**Task list:**
[1] In the text on facial expressions and emotions, which tribe did Ekman go to Papua New Guinea to meet?
[2] Continue the text on facial expressions and emotions, starting after its last sentence.

**Text for analysis:**
'''

After testing out their photos in the US, Ekman and Izard separately traveled the world showing photos of the universal expressions theorized by Darwin and Tomkins.
Their experiment was simple, they just wanted to see if people would match the facial expressions to the same emotional descriptions that we do.
Or would all the natives somewhere have a culturally different use of these facial expressions?
The two visited over 20 countries all over the world including: Japan, Chile, Brazil, Ethiopia, China, Turkey, Estonia, Scotland, and Indonesia.
Their experience confirmed that different cultures had different social norms for displaying expressions (something already explored by anthropologists).
These differences in acceptable emotional expressions are called display rules.
Acceptable expressions to make could vary based on whether the interaction is public or private, the genders of the involved, the situation, etc.
For some cultures there are strong taboos against expressing certain emotions like anger. (The result is emotional suppression, which we’ll talk more about later.)
Amazingly despite these differences, across various cultures people seemed to match the photos of the facial expressions to the same emotions that we do with very high consistency.
However, the possibility remained that mass media had somehow influenced the people in these studies. They might have learned the expressions from images they saw printed or televised.
This is what brought Ekman to Papua New Guinea, to meet the preliterate Fore tribe who lived isolated from the modern world. They had no media and few encounters with outsiders.
So, if the emotional expressions that Darwin theorized about decades earlier were truly universal than even this isolated group of tribesmen should smile when happy.
And, again when shown the photos these isolated tribesmen made the same connections between expressions and emotional context that we did.
Since then studies like these have been repeated over a hundred times.
They’ve even added additional prototypical expressions to the original six.
It’s also been observed that even people born blind (and thus unable to ever witness facial expressions), will make these prototypical facial expressions to some extent as well, although their capacity in this regard is diminished.
Now, you might think the universality of facial expressions may seem a little obvious.
Especially today where we’ve all grown accustomed to seeing pictures and video of people emoting from all over the world.
It’s important to note that besides display rules, there are other differences in emotional expressions across cultures. But there still seems to be evidence of some universality to the basic expressions.
But have you ever wondered why?
Why do we make faces?
The truth about the relationship between our emotions and expressions gets weirder…
The Magic of Making Faces
What if instead of our emotions causing our expressions, our expressions actually caused our emotions?
In the 1880’s, William James (philosopher, psychologist, and physician) and Carl Lange (physician, psychologist, and neurologist) both independently proposed similar theories that our bodily reactions were reflexes that inform our emotional reactions.
James’s theory was that the sensations of the bodily state is the emotion itself. “Without the bodily states following on the perception, the latter would be purely cognitive in form, pale, colorless, destitute of emotional warmth.”
In what’s come to be known as the James-Lange Theory the sensations of changes to our physiology forms the basis of our emotional experiences.
Or in other words, reflex bodily reactions relay information back to the brain which creates the emotional state. This makes changes to heart rate, breathing pattern, muscular tension, and visceral changes (like “gut feelings”) the essential part of an emotion.
In the century since their theories, yet more theories have come out (surprise!), as well as many studies focusing on whether facial expressions affect our emotions.
As you can imagine, it’s hard to investigate whether or not a facial expression affects an emotion.
If the subjects realize that the experiment is studying the relationship between facial expressions and emotions it could influence the results.
Not to mention how do you measure what a person is feeling?

'''

**Provided information:**
'''

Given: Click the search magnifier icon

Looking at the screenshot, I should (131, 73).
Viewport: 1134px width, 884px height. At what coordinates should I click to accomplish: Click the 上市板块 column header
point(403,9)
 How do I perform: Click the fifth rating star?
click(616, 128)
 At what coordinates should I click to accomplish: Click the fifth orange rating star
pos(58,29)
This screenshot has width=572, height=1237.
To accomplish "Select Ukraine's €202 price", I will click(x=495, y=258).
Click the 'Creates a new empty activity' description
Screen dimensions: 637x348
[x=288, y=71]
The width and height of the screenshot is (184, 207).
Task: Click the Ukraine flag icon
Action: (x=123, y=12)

'''

**Responses in order:**
[1] The preliterate Fore tribe.

[2]
Most people aren’t great at discussing their feelings, and a trend you’ll notice across many studies is that people will often not have much of a difference in their mood when it comes to self-report, however,
Take depression as an example, we commonly think of depression as a state of extreme chronic sadness.
However, many depressed people wouldn’t describe themselves as sad.
Instead, it’s very often the other signs of depression that get noticed.
They might not be taking pleasure in things that they used to enjoy. They might feel unmotivated, maybe to the point that it’s hard to get out of bed and go to work or to school. They may have a pessimistic attitude.
These signs along with others persisting over a period of time might indicate that someone is depressed.
That being said, if you were to go and tell someone who seemed like they were depressed, “Hey you seem depressed,” depending on who it is there is a good chance that they will disagree with you.
They might not understand the symptoms of depression, or think that it applies to them. So there might be differences in meaning. On top of that psychological problems are often misunderstood, and even stigmatized in some communities.
As a result, some one might not want to see themselves as being depressed, because depression is not something they want to identify with. And if they feel that way they definitely don’t want others to think that of them that way as well.
So in many of these earlier studies researchers would essentially trick subjects into unknowingly smile or frown while reading a comic (or similar entertainment), and then rate how entertained they were.
Asking subjects to rate the comic is a simple solution to get a measure of their mood, instead of asking them outright how they feel (which might get a distorted answer).
Results show that a happier person will enjoy the experience of the comic more while a less happy person will be more negative.
Which just leaves us with the last problem: How do you make people smile, without them becoming aware of it?
A number of studies have been designed using a cover story to trick subjects into believing that something else was being studied.
Early on in 1974, JD Laird told subjects that he was measuring muscle activity in the face. He placed surface electrodes on subject’s faces and had them contract their faces based on which set of electrodes he touched.
This would cause them to engage the muscles used for smiling or frowning.
It wasn’t a perfect cover story. In one of his studies 16% and in another 19% of subjects figured out that the faces they were making were emotional ones and their data wasn’t considered.
The analysis of the remaining subjects showed that the facial expressions seemed to influence people’s responses, as well as self-reported emotional state.
In the years after, other studies using slightly different designs got similar results showing that facial expressions were having an impact.
In 1988, Fritz Strack used one of the cleverest cover stories.
Strack told subjects that they were doing research on motor coordination and on people’s abilities to perform various tasks without the use of their dominant hand (such as in the case of the disabled).
They were led to believe that they were just a pilot study which they were using to test some of the tasks that might be included in a larger more complex study they would be doing later.
He’d have subjects hold the pen either: just in the lips (in a way that would suppress the smiling muscles), just in the teeth (which would engage smiling muscles), or hold it in their non-dominant hand.
Then he’d also have them do a variety of other tasks involving using the pen in a coordinated fashion and making decisions. This primarily served to further convince them of the cover story and make the true study harder for subjects to figure out.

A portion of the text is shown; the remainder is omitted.